Rewrite the entries starting at the line that contains "1357x953 pixels. Task: Click" and ending at the line that contains "point(6,622)", with "scrollbar" replaced by "scroll bar" and everything else left unchanged.

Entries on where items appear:
_ _ _ _ _ _ _

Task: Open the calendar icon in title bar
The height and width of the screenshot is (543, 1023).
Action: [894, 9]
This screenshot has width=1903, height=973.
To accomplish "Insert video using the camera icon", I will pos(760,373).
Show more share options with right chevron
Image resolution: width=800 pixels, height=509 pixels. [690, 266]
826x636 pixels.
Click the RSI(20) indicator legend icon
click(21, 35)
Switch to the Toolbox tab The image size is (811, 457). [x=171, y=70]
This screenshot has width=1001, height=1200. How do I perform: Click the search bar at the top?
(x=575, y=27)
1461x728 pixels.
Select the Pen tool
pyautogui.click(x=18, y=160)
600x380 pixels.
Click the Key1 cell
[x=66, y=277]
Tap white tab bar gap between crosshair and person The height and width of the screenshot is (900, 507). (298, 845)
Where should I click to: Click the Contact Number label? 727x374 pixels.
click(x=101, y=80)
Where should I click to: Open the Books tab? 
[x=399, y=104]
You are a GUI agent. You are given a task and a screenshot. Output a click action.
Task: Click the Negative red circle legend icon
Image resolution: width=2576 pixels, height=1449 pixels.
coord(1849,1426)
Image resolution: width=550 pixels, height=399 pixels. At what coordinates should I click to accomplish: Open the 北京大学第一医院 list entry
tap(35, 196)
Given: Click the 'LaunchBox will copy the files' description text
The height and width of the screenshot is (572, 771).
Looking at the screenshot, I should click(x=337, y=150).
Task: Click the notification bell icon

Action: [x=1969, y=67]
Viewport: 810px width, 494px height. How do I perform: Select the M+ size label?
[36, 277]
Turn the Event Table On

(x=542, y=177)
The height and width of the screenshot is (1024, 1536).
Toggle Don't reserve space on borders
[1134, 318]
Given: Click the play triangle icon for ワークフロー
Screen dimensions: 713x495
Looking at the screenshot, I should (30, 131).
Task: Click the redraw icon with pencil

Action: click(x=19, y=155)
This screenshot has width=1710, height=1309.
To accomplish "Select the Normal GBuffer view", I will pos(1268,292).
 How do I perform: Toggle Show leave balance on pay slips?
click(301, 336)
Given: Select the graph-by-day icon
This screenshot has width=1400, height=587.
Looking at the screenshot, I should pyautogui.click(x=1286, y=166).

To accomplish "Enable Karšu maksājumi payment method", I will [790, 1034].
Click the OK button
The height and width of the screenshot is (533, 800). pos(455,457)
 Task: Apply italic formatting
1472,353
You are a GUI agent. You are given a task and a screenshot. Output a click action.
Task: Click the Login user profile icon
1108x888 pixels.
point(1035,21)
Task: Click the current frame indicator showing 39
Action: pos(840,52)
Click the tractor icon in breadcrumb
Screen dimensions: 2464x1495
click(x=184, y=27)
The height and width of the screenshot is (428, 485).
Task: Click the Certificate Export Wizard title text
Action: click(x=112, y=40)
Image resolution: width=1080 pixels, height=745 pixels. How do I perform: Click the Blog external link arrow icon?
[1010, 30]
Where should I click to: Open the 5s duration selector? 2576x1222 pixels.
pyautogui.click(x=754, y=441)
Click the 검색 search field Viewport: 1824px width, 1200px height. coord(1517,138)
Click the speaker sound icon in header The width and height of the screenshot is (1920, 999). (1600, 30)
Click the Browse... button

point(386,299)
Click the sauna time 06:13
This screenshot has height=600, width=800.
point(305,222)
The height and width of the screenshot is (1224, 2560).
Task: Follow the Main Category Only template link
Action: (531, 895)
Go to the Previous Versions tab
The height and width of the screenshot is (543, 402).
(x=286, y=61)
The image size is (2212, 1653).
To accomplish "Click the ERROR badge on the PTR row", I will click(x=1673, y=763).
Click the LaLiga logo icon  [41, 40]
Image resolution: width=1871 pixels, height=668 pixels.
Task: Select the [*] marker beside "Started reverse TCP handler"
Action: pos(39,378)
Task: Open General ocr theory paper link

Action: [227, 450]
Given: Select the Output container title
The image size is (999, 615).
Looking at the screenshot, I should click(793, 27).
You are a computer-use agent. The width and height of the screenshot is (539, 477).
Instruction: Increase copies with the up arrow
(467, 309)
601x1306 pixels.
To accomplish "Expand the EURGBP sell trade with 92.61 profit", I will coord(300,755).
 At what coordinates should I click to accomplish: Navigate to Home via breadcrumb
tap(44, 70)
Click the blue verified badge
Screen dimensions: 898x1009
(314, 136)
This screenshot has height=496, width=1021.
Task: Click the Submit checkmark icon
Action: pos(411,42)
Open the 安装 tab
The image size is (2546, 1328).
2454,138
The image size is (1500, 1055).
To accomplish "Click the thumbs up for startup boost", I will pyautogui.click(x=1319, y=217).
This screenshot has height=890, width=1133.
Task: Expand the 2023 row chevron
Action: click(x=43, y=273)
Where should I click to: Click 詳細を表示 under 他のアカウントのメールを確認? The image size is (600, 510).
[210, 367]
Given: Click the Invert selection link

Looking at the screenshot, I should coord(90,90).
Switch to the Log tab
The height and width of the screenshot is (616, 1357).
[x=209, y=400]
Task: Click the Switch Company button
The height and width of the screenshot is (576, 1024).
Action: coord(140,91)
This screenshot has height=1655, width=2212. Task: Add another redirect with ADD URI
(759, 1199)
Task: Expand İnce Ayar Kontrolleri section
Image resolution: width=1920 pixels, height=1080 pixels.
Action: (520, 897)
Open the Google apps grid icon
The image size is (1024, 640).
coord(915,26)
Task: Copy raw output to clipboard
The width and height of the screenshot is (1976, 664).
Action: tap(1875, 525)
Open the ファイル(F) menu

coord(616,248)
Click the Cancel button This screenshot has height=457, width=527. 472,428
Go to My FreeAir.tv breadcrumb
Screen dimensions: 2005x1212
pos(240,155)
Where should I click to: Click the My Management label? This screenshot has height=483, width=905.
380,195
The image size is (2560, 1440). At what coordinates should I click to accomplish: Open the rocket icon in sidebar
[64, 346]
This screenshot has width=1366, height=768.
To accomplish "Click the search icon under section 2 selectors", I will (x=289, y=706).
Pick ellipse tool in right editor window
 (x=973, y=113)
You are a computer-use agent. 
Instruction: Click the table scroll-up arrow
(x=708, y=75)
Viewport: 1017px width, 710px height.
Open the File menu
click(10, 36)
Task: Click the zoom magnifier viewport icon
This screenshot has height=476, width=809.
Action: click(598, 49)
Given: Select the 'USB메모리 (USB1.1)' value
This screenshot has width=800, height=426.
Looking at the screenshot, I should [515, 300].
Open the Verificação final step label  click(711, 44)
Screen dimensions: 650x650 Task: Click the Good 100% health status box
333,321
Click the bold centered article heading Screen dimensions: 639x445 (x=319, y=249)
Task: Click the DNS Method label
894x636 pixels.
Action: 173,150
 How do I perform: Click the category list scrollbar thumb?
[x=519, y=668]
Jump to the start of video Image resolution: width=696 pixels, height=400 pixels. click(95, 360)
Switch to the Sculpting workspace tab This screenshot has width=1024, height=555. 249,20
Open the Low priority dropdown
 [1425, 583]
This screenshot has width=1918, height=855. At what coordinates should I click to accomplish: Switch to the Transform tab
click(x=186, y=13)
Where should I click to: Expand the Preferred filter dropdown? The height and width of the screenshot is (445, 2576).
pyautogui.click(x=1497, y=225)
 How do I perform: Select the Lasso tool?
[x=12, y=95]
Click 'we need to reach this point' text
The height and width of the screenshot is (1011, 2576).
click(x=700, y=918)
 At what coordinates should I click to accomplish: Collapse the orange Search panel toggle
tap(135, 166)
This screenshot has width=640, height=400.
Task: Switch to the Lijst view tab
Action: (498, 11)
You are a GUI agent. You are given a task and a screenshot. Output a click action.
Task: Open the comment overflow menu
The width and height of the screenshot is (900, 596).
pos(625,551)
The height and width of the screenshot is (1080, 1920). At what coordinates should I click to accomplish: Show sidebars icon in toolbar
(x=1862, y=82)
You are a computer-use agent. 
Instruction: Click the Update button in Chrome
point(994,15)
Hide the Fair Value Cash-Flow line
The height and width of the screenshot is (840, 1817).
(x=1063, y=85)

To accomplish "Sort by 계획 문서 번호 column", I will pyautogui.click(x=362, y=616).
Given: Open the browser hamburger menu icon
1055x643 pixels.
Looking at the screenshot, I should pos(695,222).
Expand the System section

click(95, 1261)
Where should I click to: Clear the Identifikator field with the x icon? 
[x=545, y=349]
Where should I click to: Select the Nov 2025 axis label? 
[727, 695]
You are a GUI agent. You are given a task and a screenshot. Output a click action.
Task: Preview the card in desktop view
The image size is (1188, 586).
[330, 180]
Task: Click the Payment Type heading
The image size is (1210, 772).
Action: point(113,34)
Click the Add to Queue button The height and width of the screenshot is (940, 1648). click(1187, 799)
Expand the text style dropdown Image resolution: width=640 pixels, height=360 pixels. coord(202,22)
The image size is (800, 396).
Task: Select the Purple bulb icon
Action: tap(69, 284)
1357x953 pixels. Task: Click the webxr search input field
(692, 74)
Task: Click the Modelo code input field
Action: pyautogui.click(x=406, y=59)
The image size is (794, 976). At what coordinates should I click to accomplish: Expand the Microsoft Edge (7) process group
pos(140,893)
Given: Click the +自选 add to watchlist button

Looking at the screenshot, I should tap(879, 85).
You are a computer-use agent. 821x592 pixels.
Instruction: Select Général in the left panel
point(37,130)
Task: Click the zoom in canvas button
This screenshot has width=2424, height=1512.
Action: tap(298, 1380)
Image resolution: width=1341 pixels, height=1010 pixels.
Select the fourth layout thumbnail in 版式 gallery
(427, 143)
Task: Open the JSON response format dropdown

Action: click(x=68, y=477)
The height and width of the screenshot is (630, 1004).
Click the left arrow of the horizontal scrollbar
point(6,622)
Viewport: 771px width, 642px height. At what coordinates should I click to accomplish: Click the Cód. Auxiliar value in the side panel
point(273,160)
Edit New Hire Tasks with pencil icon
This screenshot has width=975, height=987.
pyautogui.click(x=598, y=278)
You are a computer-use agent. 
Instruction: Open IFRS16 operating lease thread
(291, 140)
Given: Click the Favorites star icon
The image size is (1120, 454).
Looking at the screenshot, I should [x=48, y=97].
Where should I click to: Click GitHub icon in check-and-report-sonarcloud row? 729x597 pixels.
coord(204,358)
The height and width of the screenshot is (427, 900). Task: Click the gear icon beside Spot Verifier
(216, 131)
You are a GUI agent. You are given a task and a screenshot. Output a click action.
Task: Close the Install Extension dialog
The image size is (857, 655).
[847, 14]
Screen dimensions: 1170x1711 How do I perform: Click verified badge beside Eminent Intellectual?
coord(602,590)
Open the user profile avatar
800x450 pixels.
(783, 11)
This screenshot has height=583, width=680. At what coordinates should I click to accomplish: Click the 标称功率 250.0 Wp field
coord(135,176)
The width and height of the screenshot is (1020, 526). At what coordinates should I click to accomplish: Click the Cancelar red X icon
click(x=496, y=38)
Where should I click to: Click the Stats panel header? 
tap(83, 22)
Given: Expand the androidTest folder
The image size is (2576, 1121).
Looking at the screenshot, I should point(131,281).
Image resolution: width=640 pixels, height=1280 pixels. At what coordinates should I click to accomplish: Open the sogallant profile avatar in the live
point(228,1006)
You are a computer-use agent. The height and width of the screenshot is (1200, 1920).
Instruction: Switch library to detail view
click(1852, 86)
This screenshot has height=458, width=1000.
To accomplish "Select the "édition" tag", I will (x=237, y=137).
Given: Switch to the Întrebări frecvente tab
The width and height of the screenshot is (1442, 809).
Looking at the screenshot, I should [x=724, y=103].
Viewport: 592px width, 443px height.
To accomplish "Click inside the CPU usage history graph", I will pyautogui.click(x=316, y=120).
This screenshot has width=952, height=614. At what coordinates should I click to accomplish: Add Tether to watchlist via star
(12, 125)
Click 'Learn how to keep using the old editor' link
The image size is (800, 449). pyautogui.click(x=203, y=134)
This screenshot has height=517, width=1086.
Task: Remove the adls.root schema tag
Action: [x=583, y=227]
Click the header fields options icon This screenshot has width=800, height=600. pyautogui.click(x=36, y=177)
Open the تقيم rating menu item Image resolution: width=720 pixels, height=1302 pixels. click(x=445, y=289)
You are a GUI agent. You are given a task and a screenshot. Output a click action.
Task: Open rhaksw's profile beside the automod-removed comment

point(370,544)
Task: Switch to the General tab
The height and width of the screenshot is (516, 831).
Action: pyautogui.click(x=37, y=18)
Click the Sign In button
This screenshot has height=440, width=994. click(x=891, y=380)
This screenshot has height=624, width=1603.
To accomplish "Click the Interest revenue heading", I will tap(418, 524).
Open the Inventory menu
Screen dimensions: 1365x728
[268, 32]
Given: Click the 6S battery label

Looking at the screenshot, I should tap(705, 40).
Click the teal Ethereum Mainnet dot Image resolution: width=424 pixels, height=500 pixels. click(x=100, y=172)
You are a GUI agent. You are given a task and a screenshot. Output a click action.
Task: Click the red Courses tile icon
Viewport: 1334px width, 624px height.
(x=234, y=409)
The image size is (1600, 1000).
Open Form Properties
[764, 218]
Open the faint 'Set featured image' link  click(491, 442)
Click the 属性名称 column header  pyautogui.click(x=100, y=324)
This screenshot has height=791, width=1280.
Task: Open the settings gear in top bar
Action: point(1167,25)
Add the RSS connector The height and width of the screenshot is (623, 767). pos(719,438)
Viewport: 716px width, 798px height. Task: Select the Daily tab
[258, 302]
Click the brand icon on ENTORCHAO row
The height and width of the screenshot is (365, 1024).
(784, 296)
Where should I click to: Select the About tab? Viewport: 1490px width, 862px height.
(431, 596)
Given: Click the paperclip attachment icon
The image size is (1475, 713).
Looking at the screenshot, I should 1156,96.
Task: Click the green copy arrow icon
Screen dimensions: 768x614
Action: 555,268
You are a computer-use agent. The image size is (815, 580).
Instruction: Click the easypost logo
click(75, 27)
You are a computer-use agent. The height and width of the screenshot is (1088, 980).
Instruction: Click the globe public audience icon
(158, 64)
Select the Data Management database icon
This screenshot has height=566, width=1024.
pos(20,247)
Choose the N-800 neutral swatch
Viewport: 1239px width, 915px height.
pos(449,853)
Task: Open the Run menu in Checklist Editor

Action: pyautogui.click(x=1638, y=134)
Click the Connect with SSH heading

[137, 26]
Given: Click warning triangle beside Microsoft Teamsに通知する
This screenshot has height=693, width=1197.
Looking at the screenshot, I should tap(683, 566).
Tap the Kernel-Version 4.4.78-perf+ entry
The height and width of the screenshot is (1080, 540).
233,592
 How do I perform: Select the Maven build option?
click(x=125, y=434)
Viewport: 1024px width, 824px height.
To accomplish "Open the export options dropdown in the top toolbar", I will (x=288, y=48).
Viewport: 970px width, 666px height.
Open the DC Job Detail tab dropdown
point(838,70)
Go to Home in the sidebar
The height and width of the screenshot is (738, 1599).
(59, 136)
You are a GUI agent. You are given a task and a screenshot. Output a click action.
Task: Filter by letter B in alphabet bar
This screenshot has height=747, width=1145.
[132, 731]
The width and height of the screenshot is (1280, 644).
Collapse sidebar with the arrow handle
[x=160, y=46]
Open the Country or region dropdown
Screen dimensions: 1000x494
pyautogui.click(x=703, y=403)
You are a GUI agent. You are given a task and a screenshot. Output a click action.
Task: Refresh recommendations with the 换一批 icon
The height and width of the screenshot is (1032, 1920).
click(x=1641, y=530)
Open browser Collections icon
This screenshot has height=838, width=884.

_ _ _ _ _ _ _

RESPONSE BELOW:
1357x953 pixels. Task: Click the webxr search input field
(692, 74)
Task: Click the Modelo code input field
Action: pyautogui.click(x=406, y=59)
The image size is (794, 976). At what coordinates should I click to accomplish: Expand the Microsoft Edge (7) process group
pos(140,893)
Given: Click the +自选 add to watchlist button

Looking at the screenshot, I should tap(879, 85).
You are a computer-use agent. 821x592 pixels.
Instruction: Select Général in the left panel
point(37,130)
Task: Click the zoom in canvas button
This screenshot has width=2424, height=1512.
Action: tap(298, 1380)
Image resolution: width=1341 pixels, height=1010 pixels.
Select the fourth layout thumbnail in 版式 gallery
(427, 143)
Task: Open the JSON response format dropdown

Action: click(x=68, y=477)
The height and width of the screenshot is (630, 1004).
Click the left arrow of the horizontal scroll bar
point(6,622)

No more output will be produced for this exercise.